(Collected data entries)
******

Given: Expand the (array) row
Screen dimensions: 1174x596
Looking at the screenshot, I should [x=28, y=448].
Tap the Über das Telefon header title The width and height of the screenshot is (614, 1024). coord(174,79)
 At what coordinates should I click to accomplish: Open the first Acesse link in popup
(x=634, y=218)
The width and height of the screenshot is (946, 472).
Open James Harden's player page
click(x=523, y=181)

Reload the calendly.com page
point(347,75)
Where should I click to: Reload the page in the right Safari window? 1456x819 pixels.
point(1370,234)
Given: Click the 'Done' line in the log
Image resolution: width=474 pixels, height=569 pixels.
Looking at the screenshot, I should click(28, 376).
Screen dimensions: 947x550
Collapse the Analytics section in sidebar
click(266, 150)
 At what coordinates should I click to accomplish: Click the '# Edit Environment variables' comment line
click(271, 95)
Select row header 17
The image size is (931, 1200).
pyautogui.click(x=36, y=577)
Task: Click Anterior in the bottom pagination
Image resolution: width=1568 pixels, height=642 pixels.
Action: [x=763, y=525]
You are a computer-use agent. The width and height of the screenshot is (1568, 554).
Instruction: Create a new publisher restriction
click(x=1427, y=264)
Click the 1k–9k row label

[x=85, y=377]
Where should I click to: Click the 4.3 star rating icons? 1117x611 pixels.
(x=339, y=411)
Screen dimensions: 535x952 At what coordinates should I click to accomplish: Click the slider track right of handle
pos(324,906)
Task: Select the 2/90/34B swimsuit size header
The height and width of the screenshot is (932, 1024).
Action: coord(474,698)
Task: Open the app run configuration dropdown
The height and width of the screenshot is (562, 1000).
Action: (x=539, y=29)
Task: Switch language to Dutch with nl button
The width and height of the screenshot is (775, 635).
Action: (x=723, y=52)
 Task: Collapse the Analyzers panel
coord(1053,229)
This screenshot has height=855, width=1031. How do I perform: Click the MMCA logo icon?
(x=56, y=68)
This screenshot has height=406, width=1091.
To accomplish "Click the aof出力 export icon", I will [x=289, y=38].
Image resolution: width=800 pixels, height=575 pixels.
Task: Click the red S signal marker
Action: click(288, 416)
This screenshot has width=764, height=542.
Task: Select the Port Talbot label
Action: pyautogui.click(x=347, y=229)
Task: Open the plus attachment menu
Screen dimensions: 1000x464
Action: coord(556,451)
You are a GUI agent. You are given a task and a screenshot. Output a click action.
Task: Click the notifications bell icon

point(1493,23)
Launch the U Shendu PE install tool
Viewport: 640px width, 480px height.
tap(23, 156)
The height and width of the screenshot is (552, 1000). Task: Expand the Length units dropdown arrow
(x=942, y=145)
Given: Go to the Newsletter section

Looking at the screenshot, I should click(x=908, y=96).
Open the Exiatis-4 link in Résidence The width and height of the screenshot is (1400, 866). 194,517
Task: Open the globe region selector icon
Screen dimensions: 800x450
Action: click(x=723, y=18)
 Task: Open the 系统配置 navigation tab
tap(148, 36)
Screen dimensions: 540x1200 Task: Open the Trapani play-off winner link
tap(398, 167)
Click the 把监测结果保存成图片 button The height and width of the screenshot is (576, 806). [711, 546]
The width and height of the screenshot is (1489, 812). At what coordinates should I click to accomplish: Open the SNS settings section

******

Transcribe every line of the data, exactly as it stands.

Given: Expand the (array) row
Screen dimensions: 1174x596
Looking at the screenshot, I should [x=28, y=448].
Tap the Über das Telefon header title The width and height of the screenshot is (614, 1024). coord(174,79)
 At what coordinates should I click to accomplish: Open the first Acesse link in popup
(x=634, y=218)
The width and height of the screenshot is (946, 472).
Open James Harden's player page
click(x=523, y=181)

Reload the calendly.com page
point(347,75)
Where should I click to: Reload the page in the right Safari window? 1456x819 pixels.
point(1370,234)
Given: Click the 'Done' line in the log
Image resolution: width=474 pixels, height=569 pixels.
Looking at the screenshot, I should click(28, 376).
Screen dimensions: 947x550
Collapse the Analytics section in sidebar
click(266, 150)
 At what coordinates should I click to accomplish: Click the '# Edit Environment variables' comment line
click(271, 95)
Select row header 17
The image size is (931, 1200).
pyautogui.click(x=36, y=577)
Task: Click Anterior in the bottom pagination
Image resolution: width=1568 pixels, height=642 pixels.
Action: [x=763, y=525]
You are a computer-use agent. The width and height of the screenshot is (1568, 554).
Instruction: Create a new publisher restriction
click(x=1427, y=264)
Click the 1k–9k row label

[x=85, y=377]
Where should I click to: Click the 4.3 star rating icons? 1117x611 pixels.
(x=339, y=411)
Screen dimensions: 535x952 At what coordinates should I click to accomplish: Click the slider track right of handle
pos(324,906)
Task: Select the 2/90/34B swimsuit size header
The height and width of the screenshot is (932, 1024).
Action: coord(474,698)
Task: Open the app run configuration dropdown
The height and width of the screenshot is (562, 1000).
Action: (x=539, y=29)
Task: Switch language to Dutch with nl button
The width and height of the screenshot is (775, 635).
Action: (x=723, y=52)
 Task: Collapse the Analyzers panel
coord(1053,229)
This screenshot has height=855, width=1031. How do I perform: Click the MMCA logo icon?
(x=56, y=68)
This screenshot has height=406, width=1091.
To accomplish "Click the aof出力 export icon", I will [x=289, y=38].
Image resolution: width=800 pixels, height=575 pixels.
Task: Click the red S signal marker
Action: click(288, 416)
This screenshot has width=764, height=542.
Task: Select the Port Talbot label
Action: pyautogui.click(x=347, y=229)
Task: Open the plus attachment menu
Screen dimensions: 1000x464
Action: coord(556,451)
You are a GUI agent. You are given a task and a screenshot. Output a click action.
Task: Click the notifications bell icon

point(1493,23)
Launch the U Shendu PE install tool
Viewport: 640px width, 480px height.
tap(23, 156)
The height and width of the screenshot is (552, 1000). Task: Expand the Length units dropdown arrow
(x=942, y=145)
Given: Go to the Newsletter section

Looking at the screenshot, I should click(x=908, y=96).
Open the Exiatis-4 link in Résidence The width and height of the screenshot is (1400, 866). 194,517
Task: Open the globe region selector icon
Screen dimensions: 800x450
Action: click(x=723, y=18)
 Task: Open the 系统配置 navigation tab
tap(148, 36)
Screen dimensions: 540x1200 Task: Open the Trapani play-off winner link
tap(398, 167)
Click the 把监测结果保存成图片 button The height and width of the screenshot is (576, 806). [711, 546]
The width and height of the screenshot is (1489, 812). At what coordinates should I click to accomplish: Open the SNS settings section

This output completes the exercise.